An exact, word-for-word copy of the entries is required, beginning at the line that contains "Kurv (817, 11)" and ending at the last line, both included.
▼
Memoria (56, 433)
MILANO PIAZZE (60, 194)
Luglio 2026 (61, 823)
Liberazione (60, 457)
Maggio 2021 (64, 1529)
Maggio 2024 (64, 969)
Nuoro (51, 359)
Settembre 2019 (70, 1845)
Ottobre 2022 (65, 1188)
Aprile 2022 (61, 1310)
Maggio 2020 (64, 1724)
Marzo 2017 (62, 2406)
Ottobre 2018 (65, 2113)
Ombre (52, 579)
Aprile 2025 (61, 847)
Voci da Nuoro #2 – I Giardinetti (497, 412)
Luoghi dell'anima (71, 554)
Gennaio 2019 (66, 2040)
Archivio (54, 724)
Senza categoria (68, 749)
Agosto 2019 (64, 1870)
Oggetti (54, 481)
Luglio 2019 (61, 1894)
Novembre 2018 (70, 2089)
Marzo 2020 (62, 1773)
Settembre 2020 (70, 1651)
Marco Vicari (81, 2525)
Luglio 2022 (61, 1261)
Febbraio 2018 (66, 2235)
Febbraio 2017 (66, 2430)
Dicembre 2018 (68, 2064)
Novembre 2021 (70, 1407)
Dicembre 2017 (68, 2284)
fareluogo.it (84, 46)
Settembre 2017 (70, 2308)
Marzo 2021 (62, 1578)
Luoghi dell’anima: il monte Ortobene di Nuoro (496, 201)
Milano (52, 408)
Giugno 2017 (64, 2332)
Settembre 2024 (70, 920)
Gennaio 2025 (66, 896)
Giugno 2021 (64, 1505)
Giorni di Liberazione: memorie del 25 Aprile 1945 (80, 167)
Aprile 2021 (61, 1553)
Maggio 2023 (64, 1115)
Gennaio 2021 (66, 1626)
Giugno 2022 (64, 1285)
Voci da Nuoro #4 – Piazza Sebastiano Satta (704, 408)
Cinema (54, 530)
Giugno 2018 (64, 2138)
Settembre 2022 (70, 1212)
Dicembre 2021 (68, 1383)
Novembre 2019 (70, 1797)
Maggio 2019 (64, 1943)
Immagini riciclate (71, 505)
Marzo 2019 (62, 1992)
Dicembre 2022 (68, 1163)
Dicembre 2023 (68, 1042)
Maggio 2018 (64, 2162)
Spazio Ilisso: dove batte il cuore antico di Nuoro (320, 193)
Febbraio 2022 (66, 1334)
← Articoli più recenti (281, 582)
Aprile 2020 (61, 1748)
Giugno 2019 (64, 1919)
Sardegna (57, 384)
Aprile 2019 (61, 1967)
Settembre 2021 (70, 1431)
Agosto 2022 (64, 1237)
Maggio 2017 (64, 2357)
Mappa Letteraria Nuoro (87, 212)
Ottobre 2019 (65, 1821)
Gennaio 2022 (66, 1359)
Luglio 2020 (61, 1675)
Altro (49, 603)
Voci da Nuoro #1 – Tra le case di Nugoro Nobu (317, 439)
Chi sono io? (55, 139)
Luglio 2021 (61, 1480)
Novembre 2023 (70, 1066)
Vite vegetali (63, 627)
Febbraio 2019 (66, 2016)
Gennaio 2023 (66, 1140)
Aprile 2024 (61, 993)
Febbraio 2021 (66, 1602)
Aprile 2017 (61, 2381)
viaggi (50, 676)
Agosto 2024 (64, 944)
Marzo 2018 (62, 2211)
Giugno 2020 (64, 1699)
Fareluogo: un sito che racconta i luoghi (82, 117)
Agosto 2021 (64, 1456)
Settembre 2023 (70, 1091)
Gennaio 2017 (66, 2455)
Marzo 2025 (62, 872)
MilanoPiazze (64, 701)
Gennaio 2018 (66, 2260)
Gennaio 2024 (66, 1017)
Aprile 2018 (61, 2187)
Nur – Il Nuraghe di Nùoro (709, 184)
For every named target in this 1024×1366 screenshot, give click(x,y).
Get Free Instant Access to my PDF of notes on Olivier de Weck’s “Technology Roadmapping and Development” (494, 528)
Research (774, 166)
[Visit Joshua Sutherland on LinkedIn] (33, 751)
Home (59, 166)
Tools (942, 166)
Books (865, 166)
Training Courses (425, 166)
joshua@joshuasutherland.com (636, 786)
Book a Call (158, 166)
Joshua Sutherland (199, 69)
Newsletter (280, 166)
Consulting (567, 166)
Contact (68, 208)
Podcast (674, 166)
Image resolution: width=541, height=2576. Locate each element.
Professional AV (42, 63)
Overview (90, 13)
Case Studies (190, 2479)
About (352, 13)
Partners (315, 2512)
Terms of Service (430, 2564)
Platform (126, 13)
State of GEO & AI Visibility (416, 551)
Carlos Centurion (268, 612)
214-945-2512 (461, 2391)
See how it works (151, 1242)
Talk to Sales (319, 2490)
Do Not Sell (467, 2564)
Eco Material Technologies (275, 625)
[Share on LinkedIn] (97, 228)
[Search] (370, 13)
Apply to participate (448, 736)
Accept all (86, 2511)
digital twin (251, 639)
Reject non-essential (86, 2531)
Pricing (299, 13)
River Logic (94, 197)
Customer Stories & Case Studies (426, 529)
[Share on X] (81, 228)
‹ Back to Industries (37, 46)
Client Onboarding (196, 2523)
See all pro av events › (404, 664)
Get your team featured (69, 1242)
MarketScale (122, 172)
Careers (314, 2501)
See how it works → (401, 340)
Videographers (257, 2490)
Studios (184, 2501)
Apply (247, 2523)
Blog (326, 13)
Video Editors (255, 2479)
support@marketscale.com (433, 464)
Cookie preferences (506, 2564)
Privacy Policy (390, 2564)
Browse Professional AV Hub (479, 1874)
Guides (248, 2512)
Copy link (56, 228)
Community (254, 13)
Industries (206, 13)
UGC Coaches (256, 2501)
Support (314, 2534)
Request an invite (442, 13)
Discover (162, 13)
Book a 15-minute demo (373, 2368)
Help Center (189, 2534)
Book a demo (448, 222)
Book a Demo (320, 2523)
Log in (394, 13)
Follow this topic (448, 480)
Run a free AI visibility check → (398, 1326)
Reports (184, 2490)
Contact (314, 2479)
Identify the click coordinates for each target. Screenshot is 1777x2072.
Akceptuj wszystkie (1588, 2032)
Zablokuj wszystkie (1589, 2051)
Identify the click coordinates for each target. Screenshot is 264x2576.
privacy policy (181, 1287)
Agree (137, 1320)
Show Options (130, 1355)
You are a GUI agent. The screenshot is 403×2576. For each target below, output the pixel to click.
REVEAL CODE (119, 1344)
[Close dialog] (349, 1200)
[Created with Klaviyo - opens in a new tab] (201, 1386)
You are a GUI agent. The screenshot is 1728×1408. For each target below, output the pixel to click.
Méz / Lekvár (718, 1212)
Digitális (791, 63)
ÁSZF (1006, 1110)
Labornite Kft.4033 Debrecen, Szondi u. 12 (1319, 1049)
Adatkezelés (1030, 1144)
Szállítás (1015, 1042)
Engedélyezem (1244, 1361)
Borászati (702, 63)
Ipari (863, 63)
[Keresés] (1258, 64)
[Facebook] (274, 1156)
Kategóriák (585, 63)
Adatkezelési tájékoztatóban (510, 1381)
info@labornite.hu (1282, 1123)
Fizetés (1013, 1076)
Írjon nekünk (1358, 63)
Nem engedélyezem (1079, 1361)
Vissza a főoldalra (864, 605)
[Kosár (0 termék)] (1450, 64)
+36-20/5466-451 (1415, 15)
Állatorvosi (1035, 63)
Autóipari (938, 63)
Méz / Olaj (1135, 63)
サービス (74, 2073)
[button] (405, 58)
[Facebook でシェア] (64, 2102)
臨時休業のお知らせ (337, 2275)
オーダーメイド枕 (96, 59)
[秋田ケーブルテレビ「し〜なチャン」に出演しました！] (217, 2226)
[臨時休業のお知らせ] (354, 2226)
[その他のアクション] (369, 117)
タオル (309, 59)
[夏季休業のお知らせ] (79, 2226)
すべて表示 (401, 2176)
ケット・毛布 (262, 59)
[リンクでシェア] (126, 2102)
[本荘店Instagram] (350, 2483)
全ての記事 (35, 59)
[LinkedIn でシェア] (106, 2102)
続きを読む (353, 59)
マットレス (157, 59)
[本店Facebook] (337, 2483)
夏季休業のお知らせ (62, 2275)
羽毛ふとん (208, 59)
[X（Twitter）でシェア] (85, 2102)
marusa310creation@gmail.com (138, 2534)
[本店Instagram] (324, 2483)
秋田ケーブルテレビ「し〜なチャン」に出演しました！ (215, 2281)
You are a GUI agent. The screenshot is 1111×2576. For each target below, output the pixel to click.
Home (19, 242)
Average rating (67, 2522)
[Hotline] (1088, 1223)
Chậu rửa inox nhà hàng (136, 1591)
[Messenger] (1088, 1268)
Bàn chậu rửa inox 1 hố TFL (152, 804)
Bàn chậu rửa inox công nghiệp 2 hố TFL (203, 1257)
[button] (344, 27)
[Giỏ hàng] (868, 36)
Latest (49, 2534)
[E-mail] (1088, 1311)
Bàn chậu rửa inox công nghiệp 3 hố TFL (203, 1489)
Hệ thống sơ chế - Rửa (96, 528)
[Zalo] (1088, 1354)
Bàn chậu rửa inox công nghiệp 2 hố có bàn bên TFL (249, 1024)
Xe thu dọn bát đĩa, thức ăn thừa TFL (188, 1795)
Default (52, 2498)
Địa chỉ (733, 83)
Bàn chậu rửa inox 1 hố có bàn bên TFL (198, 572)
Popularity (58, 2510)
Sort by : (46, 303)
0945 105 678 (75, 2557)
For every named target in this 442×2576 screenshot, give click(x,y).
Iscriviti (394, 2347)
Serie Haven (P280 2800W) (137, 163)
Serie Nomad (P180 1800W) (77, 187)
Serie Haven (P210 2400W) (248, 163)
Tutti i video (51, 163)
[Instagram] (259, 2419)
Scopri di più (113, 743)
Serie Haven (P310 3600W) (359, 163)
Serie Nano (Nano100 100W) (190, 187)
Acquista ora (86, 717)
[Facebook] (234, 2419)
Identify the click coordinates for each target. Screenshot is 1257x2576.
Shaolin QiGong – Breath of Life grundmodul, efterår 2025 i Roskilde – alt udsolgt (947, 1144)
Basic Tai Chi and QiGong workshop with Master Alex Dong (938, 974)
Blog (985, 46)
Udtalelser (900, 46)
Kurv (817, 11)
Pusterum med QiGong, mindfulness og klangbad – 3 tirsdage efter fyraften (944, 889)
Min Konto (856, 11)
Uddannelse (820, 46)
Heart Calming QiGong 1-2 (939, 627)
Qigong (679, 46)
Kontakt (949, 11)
▲
Answer for this exercise.
Kurv (817, 11)
Pusterum med QiGong, mindfulness og klangbad – 3 tirsdage efter fyraften (944, 889)
Min Konto (856, 11)
Uddannelse (820, 46)
Heart Calming QiGong 1-2 (939, 627)
Qigong (679, 46)
Kontakt (949, 11)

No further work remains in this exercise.